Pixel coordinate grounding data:
+ + + + +
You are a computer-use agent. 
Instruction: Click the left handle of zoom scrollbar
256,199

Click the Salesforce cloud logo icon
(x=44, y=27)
+ + + + +
*WHAT IS BEING ASKED*.
Exactly as given, repeat each line above.

*WRITTEN SOLUTION*.
You are a computer-use agent. 
Instruction: Click the left handle of zoom scrollbar
256,199

Click the Salesforce cloud logo icon
(x=44, y=27)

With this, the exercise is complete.